First of all, recall that it follows from Wald's identities that
$$\mathbb{P}(X_{T}=-b) = \frac{a}{a+b} \qquad \mathbb{P}(X_{T} = a) = \frac{b}{a+b} \qquad \mathbb{E}(T)=ab, \tag{1}$$
see e.g. this answer for a proof or Corollary 5.11 in Brownian Motion - An Introduction to Stochastic Processes (by René Schilling and Lothar Partzsch).
Part I: Calculate $\mathbb{E}(\int_0^T X_s \, ds)$:
It follows from Itô's formula that $$\int_0^t X_s \, ds = - \int_0^t X_s^2 \, dX_s + \frac{X_t^3}{3}.$$ Since the first term on the right-hand side is a martingale, the optional stopping theorem (applied to the bounded stopping time $T \wedge k$) yields
$$\mathbb{E} \left( \int_0^{T \wedge k} X_s \, ds \right) = \frac{1}{3} \mathbb{E}(X_{T \wedge k}^3).$$
As $|X_{s \wedge T}| \leq \max\{a,b\}$ for all $s \geq 0$, it now follows from the dominated convergence theorem that
$$\mathbb{E} \left( \int_0^T X_s \, ds \right) = \frac{1}{3} \mathbb{E}(X_T^3).$$
Finally, using $$X_T = a 1_{\{X_T=a\}} -b 1_{\{X_T=-b\}},$$ we obtain $$\mathbb{E} \left( \int_0^T X_s \, ds \right) = \frac{(-b)^3}{3} \mathbb{P}(X_T=-b) + \frac{a^3}{3} \mathbb{P}(X_T=a).$$
Plugging in the results from $(1)$, we are done.
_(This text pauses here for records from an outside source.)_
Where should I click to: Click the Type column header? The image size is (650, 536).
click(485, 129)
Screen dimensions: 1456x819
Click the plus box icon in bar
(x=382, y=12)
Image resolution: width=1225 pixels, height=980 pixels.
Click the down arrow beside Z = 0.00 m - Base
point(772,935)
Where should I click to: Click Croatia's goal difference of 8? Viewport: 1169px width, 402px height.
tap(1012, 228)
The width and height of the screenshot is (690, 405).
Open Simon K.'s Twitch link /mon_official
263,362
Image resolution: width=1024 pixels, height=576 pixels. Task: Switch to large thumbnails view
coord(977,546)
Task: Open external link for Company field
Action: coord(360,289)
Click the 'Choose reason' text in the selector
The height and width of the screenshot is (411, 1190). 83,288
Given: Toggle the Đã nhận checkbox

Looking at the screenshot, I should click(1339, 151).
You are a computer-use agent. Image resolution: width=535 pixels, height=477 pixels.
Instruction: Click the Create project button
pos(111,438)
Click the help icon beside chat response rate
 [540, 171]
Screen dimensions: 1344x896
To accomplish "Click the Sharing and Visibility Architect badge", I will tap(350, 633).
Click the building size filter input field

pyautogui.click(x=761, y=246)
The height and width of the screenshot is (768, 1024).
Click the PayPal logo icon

Part II: Calculate $\mathbb{E}(T^2)$:
- Show that $M_t := X_t^3 -3 t X_t$ is a martingale and that (with a similar argumentation as in part I) $$\begin{align*} \mathbb{E}(X_T^3) &= 3a \mathbb{E}(T 1_{\{X_T} = a\}) -3b \mathbb{E}(T 1_{\{X_T}=-b\}) \\ &= 3a \mathbb{E}(T) - 3 (a+b) \mathbb{E}(T 1_{\{X_T = -b\}}). \tag{2} \end{align*}$$
- Use $(1)$ and Step 1 to calculate $\mathbb{E}(T 1_{\{X_T=-b\}})$.
- Show that $N_t := X_t^4-6t X_t^2 + 3t^2$ is a martingale. Using the optional stopping theorem show that $$\mathbb{E}(N_T)=0. \tag{3}$$
- Using the identity $$X_T = a 1_{\{X_T=a\}} -b 1_{\{X_T=-b\}},$$ step 2 and $(3)$ calculate $\mathbb{E}(T^2)$.